Продолжите приведенный ниже текст о Пушкине и его отношении к временам года, начав сразу после последней строки.

» **ИСХОДНЫЙ ФРАГМЕНТ**
__________________________________________________
Но голоса животной природы - в самом человеке, как и вокруг него, - не молчат ни тогда, когда она весною, возбужденная, ликует и светло радуется новым приливам темной жизни, ни тогда, когда она, удрученная, изнывает и томится летним зноем. Вот причина той, на первый взгляд, странности, что кипучая и жизнерадостная душа Пушкина тяготилась не только красным летом, но и животворною весною. Как поэт жизни, он ощущал, конечно, и жизнь природы, но его крылатая поэзия не любила медлить на этих первых ступенях. Раскрытие поэтического смысла природной жизни Пушкин как бы предоставил своему глубокомысленному современнику - Тютчеву, а лирическую живопись ее явлений - одному из главных птенцов своего "лебединого" гнезда - Фету. Поэзию же самого Пушкина тянуло от природы к жизни человеческой и отсюда - в высь и в даль. Усиленное биение земного пульса весною и летом тяготило его, мешало свободе его лучших вдохновений:
Суровою зимой я более доволен...
Но если зимний сон природы не нарушает тишины и уединения в деревне, то в обычной городской жизни является тут новая помеха для творческих настроений - со стороны среды общественной: возбуждение низшей, страстной души "суетным светом", или "светскою суетой". Да и в деревне частая смена "жгучего" мороза с искусственным жаром волнуют кровь не хуже внешнего солнца. Всего лучше осень:
Унылая пора, очей очарованье, Приятна мне твоя прощальная краса! Люблю я пышное природы увяданье, В багрец и золото одетые леса. В их сенях ветра шум и свежее дыханье, И мглой волнистою покрыты небеса, И редкий солнца луч, и первые морозы, И отдаленные седой зимы угрозы.
__________________________________________________
» **ДАННЫЕ**
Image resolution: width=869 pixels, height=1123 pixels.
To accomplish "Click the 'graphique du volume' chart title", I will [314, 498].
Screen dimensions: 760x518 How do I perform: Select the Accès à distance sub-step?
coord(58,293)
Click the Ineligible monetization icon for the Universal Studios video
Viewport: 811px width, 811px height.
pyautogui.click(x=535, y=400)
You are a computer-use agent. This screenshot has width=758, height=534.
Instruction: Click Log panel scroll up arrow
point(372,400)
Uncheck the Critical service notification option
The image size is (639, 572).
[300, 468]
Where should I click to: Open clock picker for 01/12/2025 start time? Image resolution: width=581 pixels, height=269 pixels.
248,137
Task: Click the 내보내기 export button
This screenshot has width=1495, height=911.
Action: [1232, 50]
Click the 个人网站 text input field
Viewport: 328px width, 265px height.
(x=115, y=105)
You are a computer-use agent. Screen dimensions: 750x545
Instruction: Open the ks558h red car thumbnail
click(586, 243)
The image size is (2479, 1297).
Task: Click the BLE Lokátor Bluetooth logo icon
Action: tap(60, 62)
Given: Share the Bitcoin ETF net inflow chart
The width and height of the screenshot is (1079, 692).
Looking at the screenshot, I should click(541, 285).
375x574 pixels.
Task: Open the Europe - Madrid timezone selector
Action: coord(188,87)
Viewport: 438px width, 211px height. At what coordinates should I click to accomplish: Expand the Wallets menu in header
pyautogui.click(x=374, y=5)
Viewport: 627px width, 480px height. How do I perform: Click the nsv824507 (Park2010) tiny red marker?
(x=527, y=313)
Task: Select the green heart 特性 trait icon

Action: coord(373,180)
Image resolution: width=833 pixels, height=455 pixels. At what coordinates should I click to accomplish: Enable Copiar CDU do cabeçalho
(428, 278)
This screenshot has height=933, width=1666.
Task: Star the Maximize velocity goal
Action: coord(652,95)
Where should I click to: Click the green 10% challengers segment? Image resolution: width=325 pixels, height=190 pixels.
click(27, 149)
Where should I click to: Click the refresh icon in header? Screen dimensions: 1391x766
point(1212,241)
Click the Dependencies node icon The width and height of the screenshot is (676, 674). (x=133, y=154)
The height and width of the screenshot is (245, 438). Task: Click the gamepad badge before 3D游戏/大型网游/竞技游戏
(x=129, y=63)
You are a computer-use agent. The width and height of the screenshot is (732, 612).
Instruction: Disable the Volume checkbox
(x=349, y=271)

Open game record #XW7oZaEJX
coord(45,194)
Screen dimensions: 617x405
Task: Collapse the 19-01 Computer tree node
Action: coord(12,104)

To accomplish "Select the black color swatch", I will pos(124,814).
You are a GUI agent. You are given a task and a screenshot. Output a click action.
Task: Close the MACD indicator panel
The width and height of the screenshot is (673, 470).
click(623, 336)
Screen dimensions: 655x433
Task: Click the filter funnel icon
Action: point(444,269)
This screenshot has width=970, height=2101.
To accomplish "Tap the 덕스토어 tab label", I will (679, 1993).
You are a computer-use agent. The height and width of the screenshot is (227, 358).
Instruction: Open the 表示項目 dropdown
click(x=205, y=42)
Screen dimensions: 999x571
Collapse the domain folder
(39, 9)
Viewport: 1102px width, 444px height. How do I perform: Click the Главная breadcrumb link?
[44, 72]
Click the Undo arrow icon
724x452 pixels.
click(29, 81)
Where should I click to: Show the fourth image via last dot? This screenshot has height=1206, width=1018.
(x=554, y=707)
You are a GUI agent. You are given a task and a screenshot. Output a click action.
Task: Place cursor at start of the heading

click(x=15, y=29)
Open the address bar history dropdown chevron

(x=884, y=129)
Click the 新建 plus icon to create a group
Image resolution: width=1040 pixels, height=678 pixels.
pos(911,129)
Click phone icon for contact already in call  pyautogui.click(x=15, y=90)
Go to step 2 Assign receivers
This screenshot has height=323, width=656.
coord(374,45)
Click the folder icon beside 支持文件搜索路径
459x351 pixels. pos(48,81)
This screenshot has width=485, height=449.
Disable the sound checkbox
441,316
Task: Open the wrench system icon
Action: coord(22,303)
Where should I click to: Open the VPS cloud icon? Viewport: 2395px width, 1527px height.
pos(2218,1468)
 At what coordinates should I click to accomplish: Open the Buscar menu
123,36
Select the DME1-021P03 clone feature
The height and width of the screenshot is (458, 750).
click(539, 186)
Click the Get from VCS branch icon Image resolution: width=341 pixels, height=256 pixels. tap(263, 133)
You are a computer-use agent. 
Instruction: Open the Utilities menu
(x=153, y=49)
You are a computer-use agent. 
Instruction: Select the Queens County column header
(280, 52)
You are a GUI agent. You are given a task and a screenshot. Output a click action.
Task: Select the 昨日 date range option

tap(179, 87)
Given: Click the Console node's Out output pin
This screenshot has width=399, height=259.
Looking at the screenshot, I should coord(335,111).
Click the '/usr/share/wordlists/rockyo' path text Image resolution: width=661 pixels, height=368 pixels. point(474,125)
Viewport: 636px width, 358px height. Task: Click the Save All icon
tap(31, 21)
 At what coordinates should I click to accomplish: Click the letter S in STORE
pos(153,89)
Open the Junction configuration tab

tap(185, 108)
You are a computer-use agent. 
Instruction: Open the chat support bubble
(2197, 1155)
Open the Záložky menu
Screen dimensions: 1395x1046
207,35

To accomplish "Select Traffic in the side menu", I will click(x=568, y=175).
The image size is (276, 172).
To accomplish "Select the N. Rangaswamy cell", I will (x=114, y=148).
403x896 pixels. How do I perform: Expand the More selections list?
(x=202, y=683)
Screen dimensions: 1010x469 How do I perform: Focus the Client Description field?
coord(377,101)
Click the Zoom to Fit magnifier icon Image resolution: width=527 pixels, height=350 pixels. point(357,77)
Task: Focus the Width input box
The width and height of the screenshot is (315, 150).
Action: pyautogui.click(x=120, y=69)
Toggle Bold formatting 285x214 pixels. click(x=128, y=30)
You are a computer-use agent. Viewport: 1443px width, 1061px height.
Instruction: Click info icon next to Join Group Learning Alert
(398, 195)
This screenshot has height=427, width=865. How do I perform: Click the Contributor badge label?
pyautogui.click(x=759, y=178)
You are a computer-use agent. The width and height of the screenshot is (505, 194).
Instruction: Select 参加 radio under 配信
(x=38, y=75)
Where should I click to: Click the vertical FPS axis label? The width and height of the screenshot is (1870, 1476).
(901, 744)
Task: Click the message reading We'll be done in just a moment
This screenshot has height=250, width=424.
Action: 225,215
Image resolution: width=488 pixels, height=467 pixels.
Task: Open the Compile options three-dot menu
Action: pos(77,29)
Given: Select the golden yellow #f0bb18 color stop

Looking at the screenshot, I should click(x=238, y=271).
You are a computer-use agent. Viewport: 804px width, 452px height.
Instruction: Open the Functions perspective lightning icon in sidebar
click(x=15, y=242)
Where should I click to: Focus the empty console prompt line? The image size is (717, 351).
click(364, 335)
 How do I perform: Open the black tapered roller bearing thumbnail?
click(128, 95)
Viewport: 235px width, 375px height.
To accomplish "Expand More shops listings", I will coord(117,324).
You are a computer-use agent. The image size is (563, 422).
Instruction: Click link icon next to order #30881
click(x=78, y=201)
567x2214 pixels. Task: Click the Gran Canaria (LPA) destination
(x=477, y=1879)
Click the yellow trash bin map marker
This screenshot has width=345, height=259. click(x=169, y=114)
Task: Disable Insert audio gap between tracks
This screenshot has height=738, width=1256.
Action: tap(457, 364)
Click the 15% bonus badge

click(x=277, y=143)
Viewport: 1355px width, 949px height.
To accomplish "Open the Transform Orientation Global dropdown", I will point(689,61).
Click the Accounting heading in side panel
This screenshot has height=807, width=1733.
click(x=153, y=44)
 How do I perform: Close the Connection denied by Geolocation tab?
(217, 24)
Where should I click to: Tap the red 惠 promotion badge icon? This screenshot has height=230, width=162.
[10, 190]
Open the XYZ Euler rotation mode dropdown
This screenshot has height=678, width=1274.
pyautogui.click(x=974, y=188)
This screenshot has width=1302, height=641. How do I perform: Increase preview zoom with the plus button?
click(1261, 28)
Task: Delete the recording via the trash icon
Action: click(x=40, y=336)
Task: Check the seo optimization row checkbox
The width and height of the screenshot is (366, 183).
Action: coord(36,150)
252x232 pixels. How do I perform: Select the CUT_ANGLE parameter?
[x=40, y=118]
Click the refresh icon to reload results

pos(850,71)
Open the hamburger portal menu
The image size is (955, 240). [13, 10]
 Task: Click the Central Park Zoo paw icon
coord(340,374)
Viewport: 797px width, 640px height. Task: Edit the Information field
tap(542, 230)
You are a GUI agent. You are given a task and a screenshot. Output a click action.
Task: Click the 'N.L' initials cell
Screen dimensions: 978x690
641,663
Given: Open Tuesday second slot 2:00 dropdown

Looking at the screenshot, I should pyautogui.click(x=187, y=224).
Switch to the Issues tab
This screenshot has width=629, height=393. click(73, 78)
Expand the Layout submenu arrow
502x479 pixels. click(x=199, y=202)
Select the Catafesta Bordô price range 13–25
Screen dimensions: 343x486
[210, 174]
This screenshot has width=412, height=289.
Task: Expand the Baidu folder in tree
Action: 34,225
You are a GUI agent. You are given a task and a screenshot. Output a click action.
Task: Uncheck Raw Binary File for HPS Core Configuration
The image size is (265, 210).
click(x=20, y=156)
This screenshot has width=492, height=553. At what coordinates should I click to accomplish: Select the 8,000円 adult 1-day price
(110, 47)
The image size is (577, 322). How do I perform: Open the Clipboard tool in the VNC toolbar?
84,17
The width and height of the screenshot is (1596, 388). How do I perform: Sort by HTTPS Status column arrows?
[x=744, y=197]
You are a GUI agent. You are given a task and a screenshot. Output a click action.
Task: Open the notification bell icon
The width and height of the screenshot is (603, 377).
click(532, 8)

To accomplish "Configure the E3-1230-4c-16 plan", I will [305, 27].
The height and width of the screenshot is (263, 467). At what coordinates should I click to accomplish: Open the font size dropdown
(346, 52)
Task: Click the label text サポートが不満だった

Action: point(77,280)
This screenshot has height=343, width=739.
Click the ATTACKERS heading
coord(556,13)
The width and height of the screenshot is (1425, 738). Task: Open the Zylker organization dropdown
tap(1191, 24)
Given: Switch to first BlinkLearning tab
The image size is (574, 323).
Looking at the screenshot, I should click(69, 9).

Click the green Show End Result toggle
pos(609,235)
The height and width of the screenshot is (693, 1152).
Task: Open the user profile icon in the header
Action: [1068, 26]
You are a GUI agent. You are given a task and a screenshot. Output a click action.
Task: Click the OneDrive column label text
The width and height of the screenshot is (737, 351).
__________________________________________________
» **ИТОГОВЫЙ РЕЗУЛЬТАТ**
С увяданием природы расцветает в душе поэзия. Вот -
...гаснет краткий день, и в камельке забытом Огонь опять горит, - то яркий свет лиет, То тлеет медленно; а я над ним читаю, Иль думы долгие в душе моей питаю. И забываю мир, и в сладкой тишине Я сладко усыплен моим воображеньем, И пробуждается поэзия во мне: Душа стесняется лирическим волненьем, Трепещет, и звучит, и ищет, как во сне, Излиться, наконец, свободным проявленьем. И тут ко мне идет незримый рой гостей, Знакомцы давние, плоды мечты моей. И мысли в голове волнуются в отваге, И рифмы легкие навстречу им бегут, И пальцы просятся к перу, перо - к бумаге. Минута - и стихи свободно потекут. Так дремлет недвижим корабль в недвижной влаге, Но чу!.. матросы вдруг кидаются, ползут Вверх, вниз - и паруса надулись, ветра полны: Громада двинулась и рассекает волны: Плывет... Куда ж нам плыть?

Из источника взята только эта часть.